Statistical hypotheses often determine the choice of statistical model but don't necessarily cleanly map onto the scientific question that was intended.
I think he means more than that (the statement above is usually used in the context of effect size): he means that 'statistical hypotheses' are really more like 'predictions' in the Scientific Method sense, i.e. they reflect a specific concrete quantitative outcome or relationship, which doesn't (usually) map 1:1 onto a real hypothesis (which describes some process happening in the world).
6) McElreath writes about the "probablistic nature of evidence". Does this comport with your field and understanding of scientific evidence? Are there certain fields that gravitate toward Bayesian inference because of this?
> First, observations are prone to error, especially at the boundaries of scientific knowledge. --> I think it is important to recognize that in the complex sciences (everything not physics), all observations and measurements have *incredible* levels of 'noise', which is not strictly measurement error but just the millions of unknown and unknowable processes and factors that affect outcomes (that are unrelated to the question being asked). (This is not about being at the boundaries of knowledge) I *really* recommend Joanna Masel's public lecture on this point: https://drive.google.com/file/d/13LIi9qRBj2IOYrwTyC2EB8jgsY9XhVgJ/view?usp=drive_link
> McElreath's discussion of measurement error is a major issue in my field (evaluation/social sciences broadly) because so many of our measures are drawn from survey tools that have all sorts of potential sources of error (from sampling error to the psychometrics of specific survey tools, etc).
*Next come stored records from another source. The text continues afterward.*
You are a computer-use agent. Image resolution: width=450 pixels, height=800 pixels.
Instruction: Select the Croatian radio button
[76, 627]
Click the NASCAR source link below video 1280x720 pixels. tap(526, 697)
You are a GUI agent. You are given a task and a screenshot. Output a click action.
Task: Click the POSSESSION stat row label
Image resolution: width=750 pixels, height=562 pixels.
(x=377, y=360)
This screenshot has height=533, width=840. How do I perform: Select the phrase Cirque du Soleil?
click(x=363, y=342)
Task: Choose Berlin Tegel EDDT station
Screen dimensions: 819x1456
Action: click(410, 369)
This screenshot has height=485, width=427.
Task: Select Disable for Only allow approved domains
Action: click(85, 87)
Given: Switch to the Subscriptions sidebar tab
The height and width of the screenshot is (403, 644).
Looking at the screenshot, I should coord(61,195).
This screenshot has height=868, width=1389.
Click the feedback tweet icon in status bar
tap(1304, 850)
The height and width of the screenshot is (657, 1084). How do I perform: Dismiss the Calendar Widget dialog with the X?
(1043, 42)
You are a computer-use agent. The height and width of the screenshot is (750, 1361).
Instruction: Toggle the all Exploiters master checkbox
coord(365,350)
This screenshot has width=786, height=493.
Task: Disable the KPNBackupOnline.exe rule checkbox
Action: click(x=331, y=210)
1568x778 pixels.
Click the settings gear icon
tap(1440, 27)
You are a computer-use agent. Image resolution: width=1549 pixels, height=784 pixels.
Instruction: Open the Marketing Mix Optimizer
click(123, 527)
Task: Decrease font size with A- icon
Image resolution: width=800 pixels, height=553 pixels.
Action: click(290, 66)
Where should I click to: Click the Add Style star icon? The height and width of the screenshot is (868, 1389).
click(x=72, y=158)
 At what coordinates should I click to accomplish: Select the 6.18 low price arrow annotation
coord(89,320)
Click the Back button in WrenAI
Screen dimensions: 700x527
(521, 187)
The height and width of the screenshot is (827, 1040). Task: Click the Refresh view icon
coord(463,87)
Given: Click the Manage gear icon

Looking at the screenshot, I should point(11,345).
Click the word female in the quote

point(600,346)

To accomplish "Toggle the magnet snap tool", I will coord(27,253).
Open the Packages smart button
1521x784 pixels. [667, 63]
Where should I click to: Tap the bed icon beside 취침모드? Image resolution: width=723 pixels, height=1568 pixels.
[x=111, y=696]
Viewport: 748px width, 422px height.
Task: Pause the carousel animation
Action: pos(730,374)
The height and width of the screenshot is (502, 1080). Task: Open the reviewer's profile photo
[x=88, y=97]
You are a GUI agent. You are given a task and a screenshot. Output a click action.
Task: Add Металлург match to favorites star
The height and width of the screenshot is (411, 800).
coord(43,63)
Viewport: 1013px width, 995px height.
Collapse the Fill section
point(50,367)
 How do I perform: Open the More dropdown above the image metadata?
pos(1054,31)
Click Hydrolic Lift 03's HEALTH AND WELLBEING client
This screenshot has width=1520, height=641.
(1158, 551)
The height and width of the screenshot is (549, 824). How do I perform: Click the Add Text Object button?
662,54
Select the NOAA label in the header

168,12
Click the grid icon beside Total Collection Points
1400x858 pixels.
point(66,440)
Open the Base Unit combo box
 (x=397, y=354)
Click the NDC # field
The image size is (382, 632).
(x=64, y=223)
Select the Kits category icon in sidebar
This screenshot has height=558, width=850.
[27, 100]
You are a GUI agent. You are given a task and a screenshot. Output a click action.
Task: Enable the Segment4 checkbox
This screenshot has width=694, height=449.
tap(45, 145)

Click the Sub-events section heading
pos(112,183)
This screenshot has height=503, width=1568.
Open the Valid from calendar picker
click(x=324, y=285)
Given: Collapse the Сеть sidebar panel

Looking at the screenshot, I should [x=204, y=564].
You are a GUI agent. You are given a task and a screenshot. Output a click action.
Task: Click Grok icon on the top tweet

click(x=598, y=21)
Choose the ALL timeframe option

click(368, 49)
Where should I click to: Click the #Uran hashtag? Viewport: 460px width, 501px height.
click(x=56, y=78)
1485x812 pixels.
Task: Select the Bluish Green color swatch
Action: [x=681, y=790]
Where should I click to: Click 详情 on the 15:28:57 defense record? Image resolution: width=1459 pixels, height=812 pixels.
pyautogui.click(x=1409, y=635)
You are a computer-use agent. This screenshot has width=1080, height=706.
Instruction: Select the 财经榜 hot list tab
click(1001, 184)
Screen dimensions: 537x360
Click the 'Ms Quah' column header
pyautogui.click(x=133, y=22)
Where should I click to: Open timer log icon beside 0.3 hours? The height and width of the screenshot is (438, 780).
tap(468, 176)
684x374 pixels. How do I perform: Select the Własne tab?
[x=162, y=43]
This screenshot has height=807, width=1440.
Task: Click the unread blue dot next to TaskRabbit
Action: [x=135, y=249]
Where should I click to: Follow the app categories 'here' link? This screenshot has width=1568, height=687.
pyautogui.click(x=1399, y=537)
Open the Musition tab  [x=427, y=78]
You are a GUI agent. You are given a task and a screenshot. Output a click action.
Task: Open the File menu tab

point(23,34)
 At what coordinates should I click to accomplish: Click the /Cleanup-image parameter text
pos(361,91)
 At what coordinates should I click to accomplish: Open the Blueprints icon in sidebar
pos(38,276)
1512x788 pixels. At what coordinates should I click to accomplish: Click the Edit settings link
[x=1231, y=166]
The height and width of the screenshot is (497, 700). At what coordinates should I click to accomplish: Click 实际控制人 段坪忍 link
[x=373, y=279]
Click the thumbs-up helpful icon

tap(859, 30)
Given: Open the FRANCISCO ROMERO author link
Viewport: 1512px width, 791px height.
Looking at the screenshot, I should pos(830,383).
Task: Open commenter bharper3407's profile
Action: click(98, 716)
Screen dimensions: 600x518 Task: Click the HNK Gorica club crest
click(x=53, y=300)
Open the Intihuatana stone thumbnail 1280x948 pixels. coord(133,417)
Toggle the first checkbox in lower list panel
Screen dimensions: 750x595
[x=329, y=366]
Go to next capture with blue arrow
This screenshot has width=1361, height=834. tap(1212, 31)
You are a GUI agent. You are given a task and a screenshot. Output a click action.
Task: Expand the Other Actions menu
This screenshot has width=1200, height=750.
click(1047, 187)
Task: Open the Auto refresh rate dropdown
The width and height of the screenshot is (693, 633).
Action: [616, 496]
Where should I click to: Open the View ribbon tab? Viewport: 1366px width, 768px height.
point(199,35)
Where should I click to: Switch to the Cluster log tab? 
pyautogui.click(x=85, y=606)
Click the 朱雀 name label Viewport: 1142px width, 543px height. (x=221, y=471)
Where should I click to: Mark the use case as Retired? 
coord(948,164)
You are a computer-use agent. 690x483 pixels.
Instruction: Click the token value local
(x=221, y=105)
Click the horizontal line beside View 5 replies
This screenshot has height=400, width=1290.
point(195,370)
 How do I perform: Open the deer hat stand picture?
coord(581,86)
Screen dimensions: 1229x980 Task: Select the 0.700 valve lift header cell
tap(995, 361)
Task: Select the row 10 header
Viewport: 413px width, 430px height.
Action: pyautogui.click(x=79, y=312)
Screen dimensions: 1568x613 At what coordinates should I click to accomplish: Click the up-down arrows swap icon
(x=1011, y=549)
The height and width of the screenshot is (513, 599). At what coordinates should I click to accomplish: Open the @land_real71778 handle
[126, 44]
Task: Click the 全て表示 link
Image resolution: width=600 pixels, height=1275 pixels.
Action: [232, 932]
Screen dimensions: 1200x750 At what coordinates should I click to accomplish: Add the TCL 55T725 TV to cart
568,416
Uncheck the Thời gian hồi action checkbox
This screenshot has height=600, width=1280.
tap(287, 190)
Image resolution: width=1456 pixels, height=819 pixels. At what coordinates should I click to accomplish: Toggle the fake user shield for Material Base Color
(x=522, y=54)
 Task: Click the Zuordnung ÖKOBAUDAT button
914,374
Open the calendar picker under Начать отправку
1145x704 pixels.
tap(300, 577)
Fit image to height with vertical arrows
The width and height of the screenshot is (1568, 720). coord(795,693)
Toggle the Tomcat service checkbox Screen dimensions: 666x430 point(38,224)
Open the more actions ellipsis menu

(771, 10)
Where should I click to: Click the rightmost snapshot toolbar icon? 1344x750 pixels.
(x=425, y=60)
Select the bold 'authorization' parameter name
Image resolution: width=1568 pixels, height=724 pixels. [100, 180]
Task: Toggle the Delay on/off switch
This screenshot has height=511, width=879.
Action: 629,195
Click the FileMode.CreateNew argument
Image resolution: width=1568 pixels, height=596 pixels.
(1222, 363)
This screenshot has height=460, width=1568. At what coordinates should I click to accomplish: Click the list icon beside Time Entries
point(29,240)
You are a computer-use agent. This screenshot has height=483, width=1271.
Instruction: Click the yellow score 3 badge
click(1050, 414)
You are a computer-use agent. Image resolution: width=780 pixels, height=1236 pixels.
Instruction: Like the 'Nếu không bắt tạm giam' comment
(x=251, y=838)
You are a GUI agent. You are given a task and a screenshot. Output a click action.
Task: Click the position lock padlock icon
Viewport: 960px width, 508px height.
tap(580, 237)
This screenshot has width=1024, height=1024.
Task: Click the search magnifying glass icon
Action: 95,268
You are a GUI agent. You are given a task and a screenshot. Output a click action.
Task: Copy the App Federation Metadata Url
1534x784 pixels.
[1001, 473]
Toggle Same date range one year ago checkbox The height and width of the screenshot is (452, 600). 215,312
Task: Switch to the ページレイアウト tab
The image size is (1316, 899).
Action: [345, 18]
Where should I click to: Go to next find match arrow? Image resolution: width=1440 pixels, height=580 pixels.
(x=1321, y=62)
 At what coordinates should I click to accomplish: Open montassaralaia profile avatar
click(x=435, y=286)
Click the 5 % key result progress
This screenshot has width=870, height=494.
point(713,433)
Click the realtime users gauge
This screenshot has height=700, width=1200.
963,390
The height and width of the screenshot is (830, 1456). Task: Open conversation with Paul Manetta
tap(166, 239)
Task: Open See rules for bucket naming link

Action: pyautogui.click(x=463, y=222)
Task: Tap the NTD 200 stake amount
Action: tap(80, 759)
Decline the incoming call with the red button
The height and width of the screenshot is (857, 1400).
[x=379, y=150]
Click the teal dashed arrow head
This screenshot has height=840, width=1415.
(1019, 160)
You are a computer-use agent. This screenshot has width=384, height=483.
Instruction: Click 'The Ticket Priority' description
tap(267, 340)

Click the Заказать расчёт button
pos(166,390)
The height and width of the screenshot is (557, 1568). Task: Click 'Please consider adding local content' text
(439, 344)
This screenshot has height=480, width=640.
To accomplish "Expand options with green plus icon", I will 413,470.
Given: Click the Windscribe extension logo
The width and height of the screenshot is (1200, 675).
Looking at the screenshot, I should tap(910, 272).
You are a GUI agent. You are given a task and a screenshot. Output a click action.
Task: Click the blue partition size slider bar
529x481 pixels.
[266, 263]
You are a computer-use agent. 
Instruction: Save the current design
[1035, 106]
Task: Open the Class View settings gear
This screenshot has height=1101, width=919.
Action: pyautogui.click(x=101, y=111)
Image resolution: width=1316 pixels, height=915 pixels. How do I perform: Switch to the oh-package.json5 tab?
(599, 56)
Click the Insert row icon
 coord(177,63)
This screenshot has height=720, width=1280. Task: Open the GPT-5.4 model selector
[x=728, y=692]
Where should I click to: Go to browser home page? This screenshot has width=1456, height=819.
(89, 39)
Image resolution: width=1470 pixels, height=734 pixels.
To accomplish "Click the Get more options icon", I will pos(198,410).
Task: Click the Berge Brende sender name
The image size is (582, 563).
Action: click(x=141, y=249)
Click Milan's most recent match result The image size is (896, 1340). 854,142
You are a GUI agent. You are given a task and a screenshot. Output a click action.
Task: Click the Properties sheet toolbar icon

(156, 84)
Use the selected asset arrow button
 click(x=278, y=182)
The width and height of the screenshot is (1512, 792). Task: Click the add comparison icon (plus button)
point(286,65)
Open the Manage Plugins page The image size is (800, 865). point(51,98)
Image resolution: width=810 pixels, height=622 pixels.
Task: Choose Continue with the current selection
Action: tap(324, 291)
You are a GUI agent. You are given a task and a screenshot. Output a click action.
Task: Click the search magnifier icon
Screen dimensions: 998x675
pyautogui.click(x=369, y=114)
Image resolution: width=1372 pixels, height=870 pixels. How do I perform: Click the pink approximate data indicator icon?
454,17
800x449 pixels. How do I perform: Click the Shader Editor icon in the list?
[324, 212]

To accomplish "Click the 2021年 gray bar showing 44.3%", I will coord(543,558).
We're often building models to analyze datasets with many of these measurement problems
(Anna:) Trying to briefly summarize my point about cutoffs vs not: One approach to evidence is to say 'we just want the best estimate for how much factor A affects X'. This is the typical Bayesian approach and what McElreath favors, and it is certainly relevant in cases where you have a million factors affecting X and a yes-or-no answer isn't necessarily that meaningful (because the answer is usually yes, but not meaningfully so). Another approach to evidence is to say 'we set up an artificial, controlled situation to see whether or not factor A affects X'. In that case effect size is really meaningless, because it won't be the same as 'in nature' (whatever that means). Instead, what we really want there is a big hurdle that prevents people from claiming things like 'I found a cure for X' or 'I found this new process A-X'. This is a situation in which IMHO null-hypothesis-testing is really important, because it gives a non-negotiable result that may contradict what the researcher would like to find and that prevents a 'spin' being put on the results. I put a paper on Slack that argues for example that a dichotomous decision-rule is important.